England is the birthplace of true shorthand, and the art has had its entire growth and development to its present high state of perfection among English-speaking peoples, without any assistance from the outside. Neither Germany nor France has contributed anything of importance toward stenographic improvement, although each of these countries has produced shorthand systems of some merit. By true shorthand is meant shorthand that is written with an alphabet composed of geometrical lines variously distinguished. The earliest example of such an alphabet is that of John Willis, published in 1602. Previous to that there were the systems of Timothy Bright (1588) and Peter Bales (1590), but as these were based on the idea of using arbitrary signs for whole words, each of which had to be memorized by itself, the systems were impracticable and are not entitled to be called shorthand. And yet, strange to say, Webster's definition of "stenography" is only applicable to the useless creations of Bright and Bales ! The alphabet of John Willis was very crude and imperfect, but it was the first step in the right direction. During the rest of the seventeenth century very little progress was made until near the end. Ten different systems were published, none of which is worthy of special mention except Shelton's (1641), and this only as being the shorthand in which the celebrated Pepys Diary was written.

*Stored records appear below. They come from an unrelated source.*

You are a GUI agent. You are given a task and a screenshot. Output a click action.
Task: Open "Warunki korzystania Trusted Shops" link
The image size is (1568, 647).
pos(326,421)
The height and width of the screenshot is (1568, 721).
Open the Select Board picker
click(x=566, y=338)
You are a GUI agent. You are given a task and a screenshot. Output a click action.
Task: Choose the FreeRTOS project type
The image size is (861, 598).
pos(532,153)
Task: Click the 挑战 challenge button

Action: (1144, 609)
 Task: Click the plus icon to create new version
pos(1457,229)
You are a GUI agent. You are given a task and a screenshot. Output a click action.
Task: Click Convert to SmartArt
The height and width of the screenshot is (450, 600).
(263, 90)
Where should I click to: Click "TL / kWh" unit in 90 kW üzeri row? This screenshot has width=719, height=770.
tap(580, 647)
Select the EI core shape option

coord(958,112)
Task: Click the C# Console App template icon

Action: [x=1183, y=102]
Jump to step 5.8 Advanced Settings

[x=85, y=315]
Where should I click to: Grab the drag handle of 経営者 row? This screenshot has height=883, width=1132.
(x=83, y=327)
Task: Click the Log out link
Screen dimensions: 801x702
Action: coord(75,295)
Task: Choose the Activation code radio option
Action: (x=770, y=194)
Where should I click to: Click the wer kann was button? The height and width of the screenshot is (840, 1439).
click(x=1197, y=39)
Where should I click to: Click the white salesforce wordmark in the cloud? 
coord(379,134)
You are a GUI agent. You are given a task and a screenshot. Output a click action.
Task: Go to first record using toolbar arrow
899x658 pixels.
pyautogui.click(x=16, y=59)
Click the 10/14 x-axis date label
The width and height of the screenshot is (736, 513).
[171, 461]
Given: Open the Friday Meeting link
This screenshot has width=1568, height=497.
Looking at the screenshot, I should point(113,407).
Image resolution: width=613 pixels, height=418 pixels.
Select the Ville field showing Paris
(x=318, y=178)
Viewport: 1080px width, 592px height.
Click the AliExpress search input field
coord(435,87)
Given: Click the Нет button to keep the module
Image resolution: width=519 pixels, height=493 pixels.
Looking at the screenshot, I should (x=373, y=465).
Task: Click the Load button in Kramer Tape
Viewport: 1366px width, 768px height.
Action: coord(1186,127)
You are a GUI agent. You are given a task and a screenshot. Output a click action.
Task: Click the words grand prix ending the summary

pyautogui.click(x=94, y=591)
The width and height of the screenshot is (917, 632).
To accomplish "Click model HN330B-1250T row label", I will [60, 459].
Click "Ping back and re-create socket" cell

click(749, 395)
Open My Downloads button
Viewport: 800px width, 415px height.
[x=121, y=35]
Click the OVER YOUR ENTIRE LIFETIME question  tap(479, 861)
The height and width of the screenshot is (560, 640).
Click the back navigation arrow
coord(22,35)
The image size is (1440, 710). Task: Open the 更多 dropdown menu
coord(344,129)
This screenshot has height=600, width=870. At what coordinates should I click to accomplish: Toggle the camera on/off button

The most distinguished shorthand writer of the seventeenth century was William Mason. His works were issued in 1672, 1682, and 1707. Mason's alphabet was adopted by Thomas Gurney in 1753 ; and the Mason-Gurney system is still much used in England, and two of the best shorthand writers in the courts of the city of New York to-day write that system. From Mason down to the invention of Phonography (1837-40) there were published some seventy-five different systems, among which are those of Macaulay (1747), which is the basis of the Scovil system, Angell (1758), the author of which, as related by Boswell, called on Dr. Johnson one day, and, claiming that he could write as fast as a person could read, the doctor reached for a book, began reading, and soon knocked the boasting stenographer out ! Then follow the meritorious systems of Byrom (1767), Taylor (17S6), whose system has been pirated more than any other except possibly the present author's, Mavor (1789), Lewis(1815), and Moat (1834). The system of William Tiffin (1750) is worthy of remark as being the first phonetic system. The order of his vowels was substantially the same as ours, namely, ah ă, ā ĕ, ē ǐ, aw ŏ, ō,ŭ, oo, oo, e (in earth). Most of the writers of the early shorthand text-books claimed that their systems were '' adapted to the meanest capacities."
Isaac Pitman's first shorthand publication, Stenographic Sound-Hand, was published in 1837. Phonography, the alphabet and some of the abbreviating principles of which were the invention of Isaac Pitman, was first published in 1840. Mr. Pitman was not a practical shorthand reporter, and the system through the first six "editions'' was exceedingly crude and contained many absurdities. But, aided by the suggestions of many practical writers, both in England and the United States, by the year 1852 Mr. Pitman was able to publish the " Ninth Edition," which was by far the best system of shorthand then known. But after that time Mr. Pitman retrograded in his productions, and the work of improving the system was taken up in the United States. Ben Pitman continued to publish the "Ninth Edition" at Cincinnati; Andrew J. Graham issued his Handbook, based on the " Ninth Edition," in 1859 ; in 1866 the present author published the Complete Phonographer, which was a work of phonographic simplification, and a revision of it in 1877, and in 1898 the Art of Phonography was brought out.
The shorthand of the time of Cicero, by means of which, according to Plutarch, one of the orations of Cato the Younger was preserved, was a scheme of abbreviated longhand combined with a great number of arbitrary characters for words. It was not at all like English shorthand.